Miranda Bashing

Miranda-Kerr-Swimsuit-Pictures-David-Jones-Runway-Show, Miranda Kerr post baby, Miranda Kerr Swimsuit

Did you hear Miranda Kerr had a baby 7 months ago? Oh you did?

It seems we’re sick of hearing about the Aussie beauty’s natural birth, breast feeding and now, her uber amazing body as she returns to the runway and while I recently sent James a message saying something along the lines of “Miranda Kerr is annoyingly perfect”, I think we are being quite harsh in our flippant remarks and snap judgements.

Earlier this year, when Jackie O was ridiculed for bottle feeding her daughter, Kitty, while crossing the road I was relieved to find the mothers I spend time with, look up to and converse with fiercely defending the new mum and rejecting judgement and rally around her. After all, as mother’s we know we do what we’ve gotta do.

Last Wednesday saw Miranda return to the catwalk for the David Jones Spring/Summer 2011 Fashion Launch and wowed the crowd with her post pregnancy body. Especially in that revealing swimsuit. Since then I have happened upon quite a few nasty posts, and many nasty thoughts and comments about Miranda. And it has all left me feeling quite sad.

I am all for quashing the super-mum ideal and avoiding the unrealistic post pregnancy life famous women portray. However, as I recently commented on Louisa’s blog; I am also all for being supported, informed and empowered as a mother and a woman. Not torn down.

And I honestly do not believe those who are saying she is smug and a bad role model. She is modeling love for her son, what could be better?

Yes, we have heard a whole lot about Miranda’s drug free birthing and how she thought she was going to die, but do you know why that is? Because the media replays it, rehashes it, asks the same questions of her in interviews. It’s not as if she is constantly standing in front of us carrying on and on about these things.

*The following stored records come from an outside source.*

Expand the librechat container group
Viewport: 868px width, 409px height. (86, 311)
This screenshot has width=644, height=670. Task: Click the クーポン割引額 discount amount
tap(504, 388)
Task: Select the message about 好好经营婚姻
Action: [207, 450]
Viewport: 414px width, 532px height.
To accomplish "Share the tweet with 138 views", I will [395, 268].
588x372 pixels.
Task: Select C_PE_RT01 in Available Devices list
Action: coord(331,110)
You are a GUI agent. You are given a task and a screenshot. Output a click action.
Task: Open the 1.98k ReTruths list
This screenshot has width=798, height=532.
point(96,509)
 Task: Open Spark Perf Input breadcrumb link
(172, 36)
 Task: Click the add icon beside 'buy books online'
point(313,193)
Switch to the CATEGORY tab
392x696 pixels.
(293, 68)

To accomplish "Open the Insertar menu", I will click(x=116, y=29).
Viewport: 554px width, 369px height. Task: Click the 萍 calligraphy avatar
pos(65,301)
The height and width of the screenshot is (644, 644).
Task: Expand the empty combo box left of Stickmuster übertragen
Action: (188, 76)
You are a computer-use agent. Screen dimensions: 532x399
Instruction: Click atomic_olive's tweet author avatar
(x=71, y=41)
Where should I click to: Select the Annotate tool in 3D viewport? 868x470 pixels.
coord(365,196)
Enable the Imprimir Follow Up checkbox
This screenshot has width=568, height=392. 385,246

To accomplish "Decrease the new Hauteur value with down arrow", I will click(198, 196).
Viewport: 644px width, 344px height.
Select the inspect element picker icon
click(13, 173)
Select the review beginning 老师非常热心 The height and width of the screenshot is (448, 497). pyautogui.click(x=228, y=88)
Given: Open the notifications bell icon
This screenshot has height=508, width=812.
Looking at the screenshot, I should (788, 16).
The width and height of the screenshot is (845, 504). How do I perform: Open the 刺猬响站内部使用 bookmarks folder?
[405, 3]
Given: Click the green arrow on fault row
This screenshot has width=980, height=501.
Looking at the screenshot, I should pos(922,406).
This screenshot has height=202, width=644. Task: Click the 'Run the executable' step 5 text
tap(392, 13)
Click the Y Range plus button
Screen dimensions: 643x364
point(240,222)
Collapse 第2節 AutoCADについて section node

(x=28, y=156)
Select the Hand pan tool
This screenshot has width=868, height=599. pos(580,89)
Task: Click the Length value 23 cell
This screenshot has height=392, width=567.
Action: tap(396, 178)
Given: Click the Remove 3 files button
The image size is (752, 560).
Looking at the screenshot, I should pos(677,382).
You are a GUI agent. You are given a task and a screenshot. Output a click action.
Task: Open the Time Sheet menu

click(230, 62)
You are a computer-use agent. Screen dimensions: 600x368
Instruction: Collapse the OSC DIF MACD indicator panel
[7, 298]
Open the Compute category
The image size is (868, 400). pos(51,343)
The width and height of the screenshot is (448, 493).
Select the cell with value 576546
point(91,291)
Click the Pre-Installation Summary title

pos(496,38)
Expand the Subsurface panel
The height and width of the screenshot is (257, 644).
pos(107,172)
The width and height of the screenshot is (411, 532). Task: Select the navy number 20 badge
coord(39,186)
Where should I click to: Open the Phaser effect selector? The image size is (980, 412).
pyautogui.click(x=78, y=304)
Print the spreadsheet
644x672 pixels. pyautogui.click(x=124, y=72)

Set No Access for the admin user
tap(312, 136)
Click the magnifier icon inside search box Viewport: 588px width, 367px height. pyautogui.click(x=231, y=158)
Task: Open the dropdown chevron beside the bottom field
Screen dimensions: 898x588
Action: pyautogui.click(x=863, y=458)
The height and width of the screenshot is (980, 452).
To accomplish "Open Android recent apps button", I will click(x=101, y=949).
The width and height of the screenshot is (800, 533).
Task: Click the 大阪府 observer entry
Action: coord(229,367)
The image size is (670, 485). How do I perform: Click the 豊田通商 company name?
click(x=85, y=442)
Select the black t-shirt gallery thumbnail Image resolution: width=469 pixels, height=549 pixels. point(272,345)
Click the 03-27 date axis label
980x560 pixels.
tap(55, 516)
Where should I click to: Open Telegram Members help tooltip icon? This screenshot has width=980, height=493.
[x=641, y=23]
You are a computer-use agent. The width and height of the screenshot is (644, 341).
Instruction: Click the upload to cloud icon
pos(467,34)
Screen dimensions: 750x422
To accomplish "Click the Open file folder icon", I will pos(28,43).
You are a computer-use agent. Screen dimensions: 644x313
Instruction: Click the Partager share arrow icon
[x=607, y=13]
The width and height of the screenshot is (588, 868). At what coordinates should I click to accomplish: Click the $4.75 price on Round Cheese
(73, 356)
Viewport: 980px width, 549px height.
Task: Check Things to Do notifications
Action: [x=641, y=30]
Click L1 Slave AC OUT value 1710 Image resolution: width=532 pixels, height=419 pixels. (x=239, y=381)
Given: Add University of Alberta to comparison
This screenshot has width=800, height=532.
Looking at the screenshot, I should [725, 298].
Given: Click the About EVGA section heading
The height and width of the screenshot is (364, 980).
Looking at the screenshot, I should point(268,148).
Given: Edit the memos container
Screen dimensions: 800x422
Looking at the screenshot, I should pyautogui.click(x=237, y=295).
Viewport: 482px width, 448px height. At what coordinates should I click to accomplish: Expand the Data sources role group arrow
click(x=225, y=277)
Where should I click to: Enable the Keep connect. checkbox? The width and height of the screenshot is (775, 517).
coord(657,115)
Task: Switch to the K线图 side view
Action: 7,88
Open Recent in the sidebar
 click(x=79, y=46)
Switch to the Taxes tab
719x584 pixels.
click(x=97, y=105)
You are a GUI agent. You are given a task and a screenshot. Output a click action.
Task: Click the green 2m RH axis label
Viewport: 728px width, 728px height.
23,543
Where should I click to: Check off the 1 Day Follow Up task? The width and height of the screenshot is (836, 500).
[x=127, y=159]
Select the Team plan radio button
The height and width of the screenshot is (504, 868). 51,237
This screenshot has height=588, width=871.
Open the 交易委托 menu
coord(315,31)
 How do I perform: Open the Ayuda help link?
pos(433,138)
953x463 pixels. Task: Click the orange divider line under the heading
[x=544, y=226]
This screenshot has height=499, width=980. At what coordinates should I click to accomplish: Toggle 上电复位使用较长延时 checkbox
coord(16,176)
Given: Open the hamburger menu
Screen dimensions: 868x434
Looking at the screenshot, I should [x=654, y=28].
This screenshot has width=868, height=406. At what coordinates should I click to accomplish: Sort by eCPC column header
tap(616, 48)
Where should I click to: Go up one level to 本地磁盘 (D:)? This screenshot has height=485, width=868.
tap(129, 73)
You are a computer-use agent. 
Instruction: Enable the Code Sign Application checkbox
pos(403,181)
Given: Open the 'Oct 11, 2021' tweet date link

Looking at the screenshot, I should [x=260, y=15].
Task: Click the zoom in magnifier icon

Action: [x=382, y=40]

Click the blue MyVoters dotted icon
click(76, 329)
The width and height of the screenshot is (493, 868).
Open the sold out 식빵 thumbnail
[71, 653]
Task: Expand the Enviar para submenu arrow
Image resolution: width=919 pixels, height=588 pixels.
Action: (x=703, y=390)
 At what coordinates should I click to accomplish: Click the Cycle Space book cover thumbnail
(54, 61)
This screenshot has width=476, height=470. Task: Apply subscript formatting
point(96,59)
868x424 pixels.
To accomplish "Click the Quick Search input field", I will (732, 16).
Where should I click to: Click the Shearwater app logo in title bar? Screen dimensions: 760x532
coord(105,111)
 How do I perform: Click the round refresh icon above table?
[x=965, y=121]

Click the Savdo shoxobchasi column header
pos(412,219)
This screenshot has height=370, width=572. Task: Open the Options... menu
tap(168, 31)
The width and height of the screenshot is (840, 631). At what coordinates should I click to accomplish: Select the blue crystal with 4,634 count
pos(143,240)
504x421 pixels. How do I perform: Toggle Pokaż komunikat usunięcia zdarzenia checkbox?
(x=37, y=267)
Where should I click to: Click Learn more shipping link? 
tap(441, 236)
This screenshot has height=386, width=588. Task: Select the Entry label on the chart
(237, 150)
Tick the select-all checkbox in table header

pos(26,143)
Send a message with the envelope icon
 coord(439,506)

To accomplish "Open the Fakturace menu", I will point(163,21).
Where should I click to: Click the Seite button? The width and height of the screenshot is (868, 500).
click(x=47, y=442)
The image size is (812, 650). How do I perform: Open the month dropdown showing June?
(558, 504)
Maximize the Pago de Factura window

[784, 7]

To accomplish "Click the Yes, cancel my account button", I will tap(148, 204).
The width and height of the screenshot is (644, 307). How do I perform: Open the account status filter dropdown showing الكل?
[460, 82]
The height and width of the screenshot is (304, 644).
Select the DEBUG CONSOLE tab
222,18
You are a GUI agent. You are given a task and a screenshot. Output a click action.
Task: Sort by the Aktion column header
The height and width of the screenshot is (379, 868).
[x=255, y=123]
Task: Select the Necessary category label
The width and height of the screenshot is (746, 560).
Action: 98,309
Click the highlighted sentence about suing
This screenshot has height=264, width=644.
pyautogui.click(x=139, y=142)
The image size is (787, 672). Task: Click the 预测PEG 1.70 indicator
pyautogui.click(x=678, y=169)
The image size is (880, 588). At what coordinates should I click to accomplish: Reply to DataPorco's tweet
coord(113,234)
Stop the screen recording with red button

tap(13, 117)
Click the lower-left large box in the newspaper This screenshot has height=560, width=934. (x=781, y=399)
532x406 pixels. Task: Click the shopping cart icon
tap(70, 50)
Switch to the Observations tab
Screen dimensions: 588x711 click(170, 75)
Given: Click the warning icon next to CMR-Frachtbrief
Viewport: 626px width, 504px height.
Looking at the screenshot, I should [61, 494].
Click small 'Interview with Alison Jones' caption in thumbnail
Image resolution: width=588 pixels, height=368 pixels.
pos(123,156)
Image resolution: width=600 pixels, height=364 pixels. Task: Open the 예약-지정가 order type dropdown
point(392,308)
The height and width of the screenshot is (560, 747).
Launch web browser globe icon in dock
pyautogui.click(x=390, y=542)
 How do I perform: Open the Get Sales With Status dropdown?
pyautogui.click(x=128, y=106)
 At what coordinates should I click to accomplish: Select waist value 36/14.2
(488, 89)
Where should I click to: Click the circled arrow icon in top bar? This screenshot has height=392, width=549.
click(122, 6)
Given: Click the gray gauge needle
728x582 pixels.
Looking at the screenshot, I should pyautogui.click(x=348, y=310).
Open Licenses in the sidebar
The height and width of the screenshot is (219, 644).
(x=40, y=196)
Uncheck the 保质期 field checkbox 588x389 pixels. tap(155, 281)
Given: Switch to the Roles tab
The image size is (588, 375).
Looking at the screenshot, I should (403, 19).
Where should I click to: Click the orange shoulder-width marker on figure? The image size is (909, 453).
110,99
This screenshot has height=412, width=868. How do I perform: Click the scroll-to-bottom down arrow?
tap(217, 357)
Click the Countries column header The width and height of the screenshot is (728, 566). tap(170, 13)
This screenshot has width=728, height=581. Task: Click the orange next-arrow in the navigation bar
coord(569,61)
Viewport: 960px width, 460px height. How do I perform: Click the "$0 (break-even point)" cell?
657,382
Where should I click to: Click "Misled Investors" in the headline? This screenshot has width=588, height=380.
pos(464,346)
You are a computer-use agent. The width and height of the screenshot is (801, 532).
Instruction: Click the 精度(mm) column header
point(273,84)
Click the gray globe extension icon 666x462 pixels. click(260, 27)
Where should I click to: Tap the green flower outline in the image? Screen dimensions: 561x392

I have birthed three babies via c-section. Does that make others better than me? No. Does that mean I don’t think she should be proud of her drug free birth? No. She’s a freaking rock star and why shouldn’t she be proud? No matter how we birth a baby we should be proud.

As my husband has the ever stunning Ms Kerr on his flirt list, maybe I should be joining in the chorus of nay-sayers and maybe once I would have; having experienced my own body image issues and eating disorders. I have been plagued with my own issues which may never really go away, but why should I impose my own self doubt onto another? Why should I cut someone else down because I have hang ups?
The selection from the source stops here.